Input rows →

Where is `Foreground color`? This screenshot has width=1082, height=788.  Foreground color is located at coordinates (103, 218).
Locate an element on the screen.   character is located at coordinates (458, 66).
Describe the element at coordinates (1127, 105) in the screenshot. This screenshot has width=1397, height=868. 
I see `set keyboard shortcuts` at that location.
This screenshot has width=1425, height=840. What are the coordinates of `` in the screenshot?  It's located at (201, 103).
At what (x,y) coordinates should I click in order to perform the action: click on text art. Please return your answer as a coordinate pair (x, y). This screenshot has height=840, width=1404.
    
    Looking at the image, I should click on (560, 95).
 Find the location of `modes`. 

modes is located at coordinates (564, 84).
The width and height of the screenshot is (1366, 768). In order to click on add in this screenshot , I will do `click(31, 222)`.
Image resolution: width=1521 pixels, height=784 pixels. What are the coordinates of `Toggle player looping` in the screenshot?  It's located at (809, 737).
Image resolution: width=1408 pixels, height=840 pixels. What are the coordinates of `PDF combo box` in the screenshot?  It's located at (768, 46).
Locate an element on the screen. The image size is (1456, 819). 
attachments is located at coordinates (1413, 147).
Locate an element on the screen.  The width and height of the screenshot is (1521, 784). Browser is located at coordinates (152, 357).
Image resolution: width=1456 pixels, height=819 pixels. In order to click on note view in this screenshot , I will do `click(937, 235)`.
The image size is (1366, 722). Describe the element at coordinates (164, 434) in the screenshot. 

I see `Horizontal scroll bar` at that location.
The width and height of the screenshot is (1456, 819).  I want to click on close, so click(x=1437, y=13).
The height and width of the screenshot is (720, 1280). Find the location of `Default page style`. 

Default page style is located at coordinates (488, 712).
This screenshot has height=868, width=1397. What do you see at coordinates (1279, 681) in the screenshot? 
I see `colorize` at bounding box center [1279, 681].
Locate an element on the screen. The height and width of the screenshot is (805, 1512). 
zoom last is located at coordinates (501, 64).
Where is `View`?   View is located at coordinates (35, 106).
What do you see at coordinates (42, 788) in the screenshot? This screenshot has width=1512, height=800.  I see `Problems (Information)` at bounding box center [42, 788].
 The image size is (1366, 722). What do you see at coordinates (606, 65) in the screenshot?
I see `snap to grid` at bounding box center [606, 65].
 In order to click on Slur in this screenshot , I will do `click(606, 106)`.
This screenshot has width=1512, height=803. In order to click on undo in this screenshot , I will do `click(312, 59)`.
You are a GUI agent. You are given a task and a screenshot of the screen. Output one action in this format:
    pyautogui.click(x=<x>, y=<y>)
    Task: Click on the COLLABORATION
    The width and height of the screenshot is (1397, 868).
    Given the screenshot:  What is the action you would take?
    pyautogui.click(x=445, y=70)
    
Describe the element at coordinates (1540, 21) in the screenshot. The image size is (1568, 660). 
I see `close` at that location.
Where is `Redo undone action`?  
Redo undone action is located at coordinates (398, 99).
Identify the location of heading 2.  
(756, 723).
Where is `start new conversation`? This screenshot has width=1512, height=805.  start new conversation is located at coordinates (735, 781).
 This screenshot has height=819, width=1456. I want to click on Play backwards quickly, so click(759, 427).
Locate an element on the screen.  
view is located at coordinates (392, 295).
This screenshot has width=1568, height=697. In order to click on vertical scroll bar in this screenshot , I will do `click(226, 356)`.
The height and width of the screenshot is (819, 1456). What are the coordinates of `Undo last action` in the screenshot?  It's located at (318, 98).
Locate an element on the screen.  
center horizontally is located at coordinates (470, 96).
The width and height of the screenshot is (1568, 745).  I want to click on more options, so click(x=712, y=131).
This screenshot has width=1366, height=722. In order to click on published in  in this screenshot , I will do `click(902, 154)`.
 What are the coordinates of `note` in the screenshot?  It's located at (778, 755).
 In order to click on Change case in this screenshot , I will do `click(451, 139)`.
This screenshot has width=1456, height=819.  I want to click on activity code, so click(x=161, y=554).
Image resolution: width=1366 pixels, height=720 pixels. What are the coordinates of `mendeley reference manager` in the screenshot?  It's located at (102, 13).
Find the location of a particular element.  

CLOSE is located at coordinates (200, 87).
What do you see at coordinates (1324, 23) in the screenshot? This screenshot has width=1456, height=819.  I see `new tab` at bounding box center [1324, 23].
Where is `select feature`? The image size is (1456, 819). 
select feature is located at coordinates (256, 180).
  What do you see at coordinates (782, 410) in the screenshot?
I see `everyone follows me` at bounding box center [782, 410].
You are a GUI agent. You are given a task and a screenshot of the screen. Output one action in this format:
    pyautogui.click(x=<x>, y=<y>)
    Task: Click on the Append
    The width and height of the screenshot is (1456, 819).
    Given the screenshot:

Work instructions → Rewrite all of the data above, replacing "Image resolution" with "Screen resolution" everywhere and leaving everything else as it is.

Answer below →
Where is `Foreground color`? This screenshot has width=1082, height=788.  Foreground color is located at coordinates (103, 218).
Locate an element on the screen.   character is located at coordinates (458, 66).
Describe the element at coordinates (1127, 105) in the screenshot. This screenshot has width=1397, height=868. 
I see `set keyboard shortcuts` at that location.
This screenshot has width=1425, height=840. What are the coordinates of `` in the screenshot?  It's located at (201, 103).
At what (x,y) coordinates should I click in order to perform the action: click on text art. Please return your answer as a coordinate pair (x, y). This screenshot has height=840, width=1404.
    
    Looking at the image, I should click on (560, 95).
 Find the location of `modes`. 

modes is located at coordinates (564, 84).
The width and height of the screenshot is (1366, 768). In order to click on add in this screenshot , I will do `click(31, 222)`.
Screen resolution: width=1521 pixels, height=784 pixels. What are the coordinates of `Toggle player looping` in the screenshot?  It's located at (809, 737).
Screen resolution: width=1408 pixels, height=840 pixels. What are the coordinates of `PDF combo box` in the screenshot?  It's located at (768, 46).
Locate an element on the screen. The image size is (1456, 819). 
attachments is located at coordinates (1413, 147).
Locate an element on the screen.  The width and height of the screenshot is (1521, 784). Browser is located at coordinates (152, 357).
Screen resolution: width=1456 pixels, height=819 pixels. In order to click on note view in this screenshot , I will do `click(937, 235)`.
The image size is (1366, 722). Describe the element at coordinates (164, 434) in the screenshot. 

I see `Horizontal scroll bar` at that location.
The width and height of the screenshot is (1456, 819).  I want to click on close, so click(x=1437, y=13).
The height and width of the screenshot is (720, 1280). Find the location of `Default page style`. 

Default page style is located at coordinates (488, 712).
This screenshot has height=868, width=1397. What do you see at coordinates (1279, 681) in the screenshot? 
I see `colorize` at bounding box center [1279, 681].
Locate an element on the screen. The height and width of the screenshot is (805, 1512). 
zoom last is located at coordinates (501, 64).
Where is `View`?   View is located at coordinates (35, 106).
What do you see at coordinates (42, 788) in the screenshot? This screenshot has width=1512, height=800.  I see `Problems (Information)` at bounding box center [42, 788].
 The image size is (1366, 722). What do you see at coordinates (606, 65) in the screenshot?
I see `snap to grid` at bounding box center [606, 65].
 In order to click on Slur in this screenshot , I will do `click(606, 106)`.
This screenshot has width=1512, height=803. In order to click on undo in this screenshot , I will do `click(312, 59)`.
You are a GUI agent. You are given a task and a screenshot of the screen. Output one action in this format:
    pyautogui.click(x=<x>, y=<y>)
    Task: Click on the COLLABORATION
    The width and height of the screenshot is (1397, 868).
    Given the screenshot:  What is the action you would take?
    pyautogui.click(x=445, y=70)
    
Describe the element at coordinates (1540, 21) in the screenshot. The image size is (1568, 660). 
I see `close` at that location.
Where is `Redo undone action`?  
Redo undone action is located at coordinates (398, 99).
Identify the location of heading 2.  
(756, 723).
Where is `start new conversation`? This screenshot has width=1512, height=805.  start new conversation is located at coordinates (735, 781).
 This screenshot has height=819, width=1456. I want to click on Play backwards quickly, so click(759, 427).
Locate an element on the screen.  
view is located at coordinates (392, 295).
This screenshot has width=1568, height=697. In order to click on vertical scroll bar in this screenshot , I will do `click(226, 356)`.
The height and width of the screenshot is (819, 1456). What are the coordinates of `Undo last action` in the screenshot?  It's located at (318, 98).
Locate an element on the screen.  
center horizontally is located at coordinates (470, 96).
The width and height of the screenshot is (1568, 745).  I want to click on more options, so click(x=712, y=131).
This screenshot has width=1366, height=722. In order to click on published in  in this screenshot , I will do `click(902, 154)`.
 What are the coordinates of `note` in the screenshot?  It's located at (778, 755).
 In order to click on Change case in this screenshot , I will do `click(451, 139)`.
This screenshot has width=1456, height=819.  I want to click on activity code, so click(x=161, y=554).
Screen resolution: width=1366 pixels, height=720 pixels. What are the coordinates of `mendeley reference manager` in the screenshot?  It's located at (102, 13).
Find the location of a particular element.  

CLOSE is located at coordinates (200, 87).
What do you see at coordinates (1324, 23) in the screenshot? This screenshot has width=1456, height=819.  I see `new tab` at bounding box center [1324, 23].
Where is `select feature`? The image size is (1456, 819). 
select feature is located at coordinates (256, 180).
  What do you see at coordinates (782, 410) in the screenshot?
I see `everyone follows me` at bounding box center [782, 410].
You are a GUI agent. You are given a task and a screenshot of the screen. Output one action in this format:
    pyautogui.click(x=<x>, y=<y>)
    Task: Click on the Append
    The width and height of the screenshot is (1456, 819).
    Given the screenshot:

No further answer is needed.